Esther Elizabeth Rolle (November 8, 1920 – November 17, 1998) was an American actress. She is best known for her role as Florida Evans, on the CBS television sitcom Maude, for two seasons (1972–1974), and its spin-off series Good Times, for five seasons (1974–77, 1978–79), for which Rolle was nominated for a Golden Globe Award for Best Actress - Television Series Musical or Comedy in 1976.  In 1979, Rolle won the Emmy Award for Outstanding Supporting Actress in a Limited Series or Special for the television film Summer of My German Soldier.

Early life
Esther Rolle was born in Pompano Beach, Florida to Bahamian immigrants Jonathan Rolle (1883–1953), a farmer, and Elizabeth Iris Rolle (née Dames; 1887–1981). Her parents were both born and raised in Nassau, New Providence, The Bahamas and moved to Florida some time after their marriage. She was the tenth of 18 children (children who included siblings and fellow actresses Estelle Evans and Rosanna Carter). Rolle graduated from  Blanche Ely High School in Pompano Beach, Florida.  She initially studied at Spelman College in Atlanta, before moving to New York City. While in New York, she attended Hunter College before transferring  to The New School and then Yale University in New Haven, Connecticut.  For many years, Rolle worked in a traditional day job in New York City's garment district.

Career

Dance and theater
Rolle was a member of Asadata Dafora's dance troupe, Shogolo Oloba (later renamed the Federal Theater African Dance Troupe). She became the troupe's director in 1960. Rolle's earliest roles were on the stage; her New York stage debut was in the 1962 play The Blacks. She was often cast in plays produced by Robert Hooks and the Negro Ensemble Company. She also appeared in productions of The Crucible and Blues for Mr. Charlie. Rolle's most prominent early role was as Miss Maybell in the Melvin Van Peebles musical film Don't Play Us Cheap, and its subsequent stage adaptation. In 1977, Rolle portrayed Lady Macbeth in Orson Welles' Haitian-influenced version of William Shakespeare's Macbeth at the Henry Street New Federal Theater in Manhattan.

Television
Rolle is best known for her television role as Florida Evans, the character she played on two 1970s sitcoms. The character was introduced as Maude Findlay's housekeeper on Maude, and was spun off in the show's second season into Good Times, a show about Florida's family. Rolle was nominated in 1975 for the Best Actress in a Musical/Comedy Golden Globe Award for her role in Good Times. Rolle was 19 years older than the actor (John Amos) who played her husband James (named Henry on Maude) Evans. The James Evans character was only added after Esther Rolle fought hard for a father figure and husband to be added to the show. Rolle had fought for the father character on the show, more relevant themes and scripts and was unhappy with the success of Jimmie Walker's character, J.J. Evans, which she believed took the show in a frivolous direction. John Amos agreed with Rolle about Walker's character and was fired from the show after the third season ended. Later on, in a stand-off with Good Times producer Norman Lear, Rolle also quit when her contract ended. Although the show continued without her for the fifth season, she returned for the show's final season. In 1979 she won an Emmy for her role in Summer of My German Soldier, a made-for-television movie.

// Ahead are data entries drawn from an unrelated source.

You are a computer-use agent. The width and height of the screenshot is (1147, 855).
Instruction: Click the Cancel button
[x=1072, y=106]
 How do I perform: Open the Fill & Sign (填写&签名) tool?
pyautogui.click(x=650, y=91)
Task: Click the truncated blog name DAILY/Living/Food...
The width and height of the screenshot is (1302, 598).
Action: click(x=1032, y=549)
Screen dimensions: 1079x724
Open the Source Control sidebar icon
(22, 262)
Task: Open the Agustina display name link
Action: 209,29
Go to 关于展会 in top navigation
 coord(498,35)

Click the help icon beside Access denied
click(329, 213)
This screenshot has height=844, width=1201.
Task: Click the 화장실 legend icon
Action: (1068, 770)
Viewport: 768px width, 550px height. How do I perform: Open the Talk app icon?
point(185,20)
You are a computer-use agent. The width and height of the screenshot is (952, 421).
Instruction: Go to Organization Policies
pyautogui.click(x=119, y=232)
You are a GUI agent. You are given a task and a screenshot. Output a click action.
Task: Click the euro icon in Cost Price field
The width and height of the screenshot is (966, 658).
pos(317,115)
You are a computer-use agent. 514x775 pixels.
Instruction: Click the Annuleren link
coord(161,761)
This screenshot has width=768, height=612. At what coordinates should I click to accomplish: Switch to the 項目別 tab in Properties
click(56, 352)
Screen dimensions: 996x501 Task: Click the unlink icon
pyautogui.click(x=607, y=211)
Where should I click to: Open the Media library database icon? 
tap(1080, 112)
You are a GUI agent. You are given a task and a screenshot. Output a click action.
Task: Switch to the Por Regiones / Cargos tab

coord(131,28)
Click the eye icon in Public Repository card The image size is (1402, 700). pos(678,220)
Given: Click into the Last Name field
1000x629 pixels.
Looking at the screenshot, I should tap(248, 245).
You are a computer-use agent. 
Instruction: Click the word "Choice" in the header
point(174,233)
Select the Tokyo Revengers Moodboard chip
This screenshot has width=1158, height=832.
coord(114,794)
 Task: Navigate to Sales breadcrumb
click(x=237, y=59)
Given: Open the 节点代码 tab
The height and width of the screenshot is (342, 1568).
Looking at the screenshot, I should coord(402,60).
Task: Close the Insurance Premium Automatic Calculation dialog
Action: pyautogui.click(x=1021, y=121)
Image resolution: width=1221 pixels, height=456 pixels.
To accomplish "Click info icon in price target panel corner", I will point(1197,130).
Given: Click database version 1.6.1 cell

Among her guest-starring roles was one on The Incredible Hulk in an episode entitled "Behind the Wheel", in which she played a taxicab business owner. In the 1990s, Rolle was a surprise guest on RuPaul's VH-1 talk show. Her Maude co-star Bea Arthur was the guest, and Rolle was brought out to surprise Arthur. The two had not seen each other in years, Arthur said, and embraced warmly. Rolle also appeared in a series of psychic hotline TV commercials in the 1990s. "Tell them Esther sent you," was her trademark line.

Music and film
Rolle released an album of music titled The Garden of My Mind in 1975. Rolle's first screen appearance is a small, uncredited role in To Kill a Mockingbird (1962), and she later appeared in Gordon Parks' The Learning Tree (1969). Her sister, actress Estelle Evans, appeared in both films as well. Esther Rolle appeared early in her career in the film Nothing But a Man (1964). After Good Times ended, she appeared in a number of made-for-television movies and films, including Driving Miss Daisy and My Fellow Americans. A memorable role was that of Aunt Sarah in the film Rosewood (1997). She had a major role in I Know Why the Caged Bird Sings based on Maya Angelou's memoir of the same name, and has the distinction of having won the first Emmy Award for the category Outstanding Supporting Actress in a Miniseries or Movie, in 1979, for her work in the television movie Summer of My German Soldier. She is also credited for her role in the film The Mighty Quinn (1989), starring Denzel Washington and Sheryl Lee Ralph, and featuring Robert Townsend. Her last film, Train Ride, was released in 2000 despite being filmed in 1998.

Personal life

Rolle's only marriage was to Oscar Robinson. The two were married from 1955 to 1975. They had no children.

Death
Rolle died on November 17, 1998, in Culver City, California, from complications of diabetes, nine days after her 78th birthday. A devout member of the African Methodist Episcopal Church, Rolle requested that her funeral be held at Bethel African Methodist Episcopal Church. She is buried in Westview Community Cemetery in Pompano Beach, Florida.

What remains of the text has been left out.